**PROBLEM:** As the answer, set down the lines below from the one containing "Given: Open the Capture and modeling heading" through the one containing "Maximize the 添加用户 dialog window", exactly and inclusively, and no others.

**Saved data entries:**
=== Begin Enclosure ===
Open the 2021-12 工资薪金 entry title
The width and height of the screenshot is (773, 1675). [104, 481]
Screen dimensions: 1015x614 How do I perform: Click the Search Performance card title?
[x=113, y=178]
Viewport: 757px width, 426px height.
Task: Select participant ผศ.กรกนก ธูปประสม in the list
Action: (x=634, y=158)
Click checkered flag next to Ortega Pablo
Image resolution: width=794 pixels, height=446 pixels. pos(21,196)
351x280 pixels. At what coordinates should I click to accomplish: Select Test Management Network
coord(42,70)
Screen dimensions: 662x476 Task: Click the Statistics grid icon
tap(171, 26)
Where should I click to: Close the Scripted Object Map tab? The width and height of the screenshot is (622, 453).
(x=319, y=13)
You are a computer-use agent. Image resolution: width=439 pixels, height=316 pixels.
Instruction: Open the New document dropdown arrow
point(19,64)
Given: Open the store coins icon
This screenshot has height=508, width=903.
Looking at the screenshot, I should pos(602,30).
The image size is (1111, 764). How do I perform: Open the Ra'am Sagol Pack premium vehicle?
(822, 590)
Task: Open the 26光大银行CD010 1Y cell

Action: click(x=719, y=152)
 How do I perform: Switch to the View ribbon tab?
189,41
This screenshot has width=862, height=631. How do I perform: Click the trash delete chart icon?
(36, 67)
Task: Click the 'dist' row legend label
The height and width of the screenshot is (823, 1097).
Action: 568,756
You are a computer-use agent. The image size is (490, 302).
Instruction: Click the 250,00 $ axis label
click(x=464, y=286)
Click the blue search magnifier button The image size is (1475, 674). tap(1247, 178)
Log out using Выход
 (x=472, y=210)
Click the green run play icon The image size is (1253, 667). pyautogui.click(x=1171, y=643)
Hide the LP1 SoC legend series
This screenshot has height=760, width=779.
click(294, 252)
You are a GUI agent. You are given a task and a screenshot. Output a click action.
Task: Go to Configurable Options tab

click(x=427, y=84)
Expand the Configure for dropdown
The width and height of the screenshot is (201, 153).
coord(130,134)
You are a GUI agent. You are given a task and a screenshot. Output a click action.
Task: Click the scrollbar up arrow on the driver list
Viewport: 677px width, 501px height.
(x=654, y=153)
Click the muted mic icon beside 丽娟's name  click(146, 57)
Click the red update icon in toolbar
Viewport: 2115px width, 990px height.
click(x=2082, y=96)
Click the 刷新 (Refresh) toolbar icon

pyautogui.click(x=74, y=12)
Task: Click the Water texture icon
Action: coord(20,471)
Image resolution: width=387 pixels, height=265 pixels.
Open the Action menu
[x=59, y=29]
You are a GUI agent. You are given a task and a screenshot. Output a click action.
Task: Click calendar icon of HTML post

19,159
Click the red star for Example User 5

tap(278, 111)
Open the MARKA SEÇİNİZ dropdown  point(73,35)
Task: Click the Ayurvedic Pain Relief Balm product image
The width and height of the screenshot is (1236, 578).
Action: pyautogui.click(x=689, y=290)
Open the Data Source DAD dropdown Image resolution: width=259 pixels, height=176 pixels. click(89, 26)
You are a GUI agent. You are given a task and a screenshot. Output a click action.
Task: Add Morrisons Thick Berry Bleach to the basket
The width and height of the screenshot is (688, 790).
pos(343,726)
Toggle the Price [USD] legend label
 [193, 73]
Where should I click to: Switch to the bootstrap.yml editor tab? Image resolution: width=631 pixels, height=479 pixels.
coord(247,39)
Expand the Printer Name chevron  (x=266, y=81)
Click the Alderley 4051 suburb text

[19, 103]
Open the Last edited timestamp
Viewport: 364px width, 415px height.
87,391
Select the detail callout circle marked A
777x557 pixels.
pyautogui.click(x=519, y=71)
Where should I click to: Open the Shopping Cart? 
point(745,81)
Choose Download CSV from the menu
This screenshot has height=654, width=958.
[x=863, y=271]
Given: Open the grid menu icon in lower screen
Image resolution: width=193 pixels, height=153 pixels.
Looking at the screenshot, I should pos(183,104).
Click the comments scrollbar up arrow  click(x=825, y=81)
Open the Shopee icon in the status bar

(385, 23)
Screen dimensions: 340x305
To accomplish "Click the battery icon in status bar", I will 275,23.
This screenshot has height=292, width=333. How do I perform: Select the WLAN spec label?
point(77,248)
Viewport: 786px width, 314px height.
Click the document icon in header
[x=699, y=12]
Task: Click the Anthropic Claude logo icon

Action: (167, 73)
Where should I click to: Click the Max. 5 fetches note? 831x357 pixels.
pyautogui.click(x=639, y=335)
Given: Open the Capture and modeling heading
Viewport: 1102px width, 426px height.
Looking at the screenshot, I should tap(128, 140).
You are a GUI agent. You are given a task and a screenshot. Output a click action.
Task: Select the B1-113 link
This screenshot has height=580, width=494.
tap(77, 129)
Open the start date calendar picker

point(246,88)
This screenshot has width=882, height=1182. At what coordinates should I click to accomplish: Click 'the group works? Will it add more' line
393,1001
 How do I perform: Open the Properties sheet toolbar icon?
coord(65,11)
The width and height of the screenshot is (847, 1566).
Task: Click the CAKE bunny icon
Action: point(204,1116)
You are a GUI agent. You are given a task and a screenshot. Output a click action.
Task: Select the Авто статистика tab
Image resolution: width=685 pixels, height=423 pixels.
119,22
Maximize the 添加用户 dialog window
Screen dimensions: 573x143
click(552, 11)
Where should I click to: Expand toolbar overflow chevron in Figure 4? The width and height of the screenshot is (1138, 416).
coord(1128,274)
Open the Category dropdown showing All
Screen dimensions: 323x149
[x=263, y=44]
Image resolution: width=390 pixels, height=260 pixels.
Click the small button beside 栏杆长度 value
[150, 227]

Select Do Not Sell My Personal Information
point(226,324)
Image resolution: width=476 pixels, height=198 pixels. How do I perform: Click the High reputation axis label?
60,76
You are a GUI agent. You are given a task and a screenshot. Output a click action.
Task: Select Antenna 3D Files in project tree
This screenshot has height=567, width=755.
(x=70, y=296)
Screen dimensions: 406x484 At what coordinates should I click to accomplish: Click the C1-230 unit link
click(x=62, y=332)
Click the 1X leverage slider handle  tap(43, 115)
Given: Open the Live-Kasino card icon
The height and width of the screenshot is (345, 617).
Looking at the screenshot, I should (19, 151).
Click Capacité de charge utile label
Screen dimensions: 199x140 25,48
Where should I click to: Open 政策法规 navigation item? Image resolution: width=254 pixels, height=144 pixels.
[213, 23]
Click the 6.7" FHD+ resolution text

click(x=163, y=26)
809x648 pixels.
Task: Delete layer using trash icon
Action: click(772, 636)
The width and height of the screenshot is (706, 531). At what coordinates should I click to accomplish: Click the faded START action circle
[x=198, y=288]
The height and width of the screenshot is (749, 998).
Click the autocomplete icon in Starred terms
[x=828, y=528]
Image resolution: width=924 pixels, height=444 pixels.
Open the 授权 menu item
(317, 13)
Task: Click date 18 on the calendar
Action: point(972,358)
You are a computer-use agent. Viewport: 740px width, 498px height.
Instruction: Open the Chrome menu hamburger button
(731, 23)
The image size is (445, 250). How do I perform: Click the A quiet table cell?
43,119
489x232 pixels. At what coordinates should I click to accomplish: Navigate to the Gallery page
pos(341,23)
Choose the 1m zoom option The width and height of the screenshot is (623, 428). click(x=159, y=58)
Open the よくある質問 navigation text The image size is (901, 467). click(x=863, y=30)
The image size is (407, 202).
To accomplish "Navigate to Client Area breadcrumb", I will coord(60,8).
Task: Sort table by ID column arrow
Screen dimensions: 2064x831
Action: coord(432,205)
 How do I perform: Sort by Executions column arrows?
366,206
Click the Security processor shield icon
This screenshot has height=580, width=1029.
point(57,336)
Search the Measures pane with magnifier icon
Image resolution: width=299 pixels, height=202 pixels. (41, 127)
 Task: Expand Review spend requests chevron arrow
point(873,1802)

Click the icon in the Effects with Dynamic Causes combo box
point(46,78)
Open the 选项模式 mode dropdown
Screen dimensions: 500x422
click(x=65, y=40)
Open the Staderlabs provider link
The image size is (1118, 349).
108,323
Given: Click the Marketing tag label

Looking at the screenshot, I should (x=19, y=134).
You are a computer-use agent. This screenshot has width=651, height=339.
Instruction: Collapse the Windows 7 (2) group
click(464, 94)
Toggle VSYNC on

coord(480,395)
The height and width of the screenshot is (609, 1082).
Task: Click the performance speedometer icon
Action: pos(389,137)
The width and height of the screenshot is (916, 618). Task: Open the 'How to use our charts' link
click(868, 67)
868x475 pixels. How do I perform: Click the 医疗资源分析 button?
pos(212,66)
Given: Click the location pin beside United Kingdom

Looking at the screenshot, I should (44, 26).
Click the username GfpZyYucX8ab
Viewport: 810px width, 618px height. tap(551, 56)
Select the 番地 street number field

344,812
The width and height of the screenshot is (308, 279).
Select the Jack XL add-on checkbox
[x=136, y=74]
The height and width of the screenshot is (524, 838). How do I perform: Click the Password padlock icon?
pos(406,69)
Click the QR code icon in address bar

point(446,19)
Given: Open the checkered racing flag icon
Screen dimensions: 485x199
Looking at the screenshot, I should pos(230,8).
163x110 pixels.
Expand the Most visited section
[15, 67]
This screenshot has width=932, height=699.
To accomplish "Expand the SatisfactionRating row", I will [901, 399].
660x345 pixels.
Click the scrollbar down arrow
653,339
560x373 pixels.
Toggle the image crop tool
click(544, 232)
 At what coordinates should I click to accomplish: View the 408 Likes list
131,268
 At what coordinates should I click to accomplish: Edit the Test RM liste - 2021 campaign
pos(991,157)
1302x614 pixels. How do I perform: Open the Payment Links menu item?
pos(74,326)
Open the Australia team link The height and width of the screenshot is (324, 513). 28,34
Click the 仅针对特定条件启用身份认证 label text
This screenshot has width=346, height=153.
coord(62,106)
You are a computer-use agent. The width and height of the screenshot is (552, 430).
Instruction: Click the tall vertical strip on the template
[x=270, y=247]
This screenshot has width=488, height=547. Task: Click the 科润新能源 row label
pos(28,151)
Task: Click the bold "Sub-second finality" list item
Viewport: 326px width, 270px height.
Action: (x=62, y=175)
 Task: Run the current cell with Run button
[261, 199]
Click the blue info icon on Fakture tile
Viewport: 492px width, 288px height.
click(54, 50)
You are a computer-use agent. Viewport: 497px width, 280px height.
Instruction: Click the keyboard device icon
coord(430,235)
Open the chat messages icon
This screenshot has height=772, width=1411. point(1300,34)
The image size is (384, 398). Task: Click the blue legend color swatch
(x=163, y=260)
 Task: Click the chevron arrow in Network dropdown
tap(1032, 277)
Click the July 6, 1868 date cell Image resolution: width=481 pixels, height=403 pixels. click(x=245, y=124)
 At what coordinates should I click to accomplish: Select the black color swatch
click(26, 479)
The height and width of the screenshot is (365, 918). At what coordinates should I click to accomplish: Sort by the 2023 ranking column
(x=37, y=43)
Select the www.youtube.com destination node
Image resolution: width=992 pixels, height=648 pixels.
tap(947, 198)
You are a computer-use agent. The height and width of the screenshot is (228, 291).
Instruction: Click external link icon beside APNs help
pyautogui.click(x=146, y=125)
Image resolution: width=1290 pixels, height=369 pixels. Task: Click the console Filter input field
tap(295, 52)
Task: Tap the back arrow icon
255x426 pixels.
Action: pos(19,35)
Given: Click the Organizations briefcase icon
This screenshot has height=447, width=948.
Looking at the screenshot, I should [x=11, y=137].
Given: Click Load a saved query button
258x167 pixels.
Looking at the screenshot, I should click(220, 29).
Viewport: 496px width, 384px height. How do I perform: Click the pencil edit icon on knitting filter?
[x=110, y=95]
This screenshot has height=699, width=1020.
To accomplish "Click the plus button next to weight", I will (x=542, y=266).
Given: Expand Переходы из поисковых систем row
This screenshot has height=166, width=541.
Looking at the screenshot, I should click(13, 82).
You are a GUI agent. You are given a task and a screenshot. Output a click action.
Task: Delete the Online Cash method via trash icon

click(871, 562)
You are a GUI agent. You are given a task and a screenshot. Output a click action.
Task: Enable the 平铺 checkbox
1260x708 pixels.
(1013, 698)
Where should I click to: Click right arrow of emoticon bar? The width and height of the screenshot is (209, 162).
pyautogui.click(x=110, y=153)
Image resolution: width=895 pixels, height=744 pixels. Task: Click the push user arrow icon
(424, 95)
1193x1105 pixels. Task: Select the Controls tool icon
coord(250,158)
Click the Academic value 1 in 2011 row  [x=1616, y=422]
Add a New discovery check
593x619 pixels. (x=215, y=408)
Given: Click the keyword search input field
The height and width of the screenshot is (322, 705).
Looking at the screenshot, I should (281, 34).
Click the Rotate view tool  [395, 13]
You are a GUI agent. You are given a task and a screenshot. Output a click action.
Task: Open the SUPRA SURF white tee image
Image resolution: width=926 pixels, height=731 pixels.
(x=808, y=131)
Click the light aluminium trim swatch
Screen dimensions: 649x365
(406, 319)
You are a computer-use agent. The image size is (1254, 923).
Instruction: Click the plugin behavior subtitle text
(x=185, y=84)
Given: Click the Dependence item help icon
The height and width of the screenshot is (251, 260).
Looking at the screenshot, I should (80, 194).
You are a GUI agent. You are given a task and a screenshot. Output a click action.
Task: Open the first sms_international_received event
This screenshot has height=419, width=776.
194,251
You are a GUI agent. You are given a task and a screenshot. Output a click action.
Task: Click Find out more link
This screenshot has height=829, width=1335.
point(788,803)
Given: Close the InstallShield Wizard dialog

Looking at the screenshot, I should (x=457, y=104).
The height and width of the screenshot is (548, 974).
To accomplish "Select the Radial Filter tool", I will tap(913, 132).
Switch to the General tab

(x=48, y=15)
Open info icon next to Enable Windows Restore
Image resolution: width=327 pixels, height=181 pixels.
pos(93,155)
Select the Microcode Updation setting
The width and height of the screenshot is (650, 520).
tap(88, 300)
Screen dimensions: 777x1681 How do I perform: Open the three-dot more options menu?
=== End Enclosure ===
**REPLY TO THE EXERCISE:**
Given: Open the Capture and modeling heading
Viewport: 1102px width, 426px height.
Looking at the screenshot, I should tap(128, 140).
You are a GUI agent. You are given a task and a screenshot. Output a click action.
Task: Select the B1-113 link
This screenshot has height=580, width=494.
tap(77, 129)
Open the start date calendar picker

point(246,88)
This screenshot has width=882, height=1182. At what coordinates should I click to accomplish: Click 'the group works? Will it add more' line
393,1001
 How do I perform: Open the Properties sheet toolbar icon?
coord(65,11)
The width and height of the screenshot is (847, 1566).
Task: Click the CAKE bunny icon
Action: point(204,1116)
You are a GUI agent. You are given a task and a screenshot. Output a click action.
Task: Select the Авто статистика tab
Image resolution: width=685 pixels, height=423 pixels.
119,22
Maximize the 添加用户 dialog window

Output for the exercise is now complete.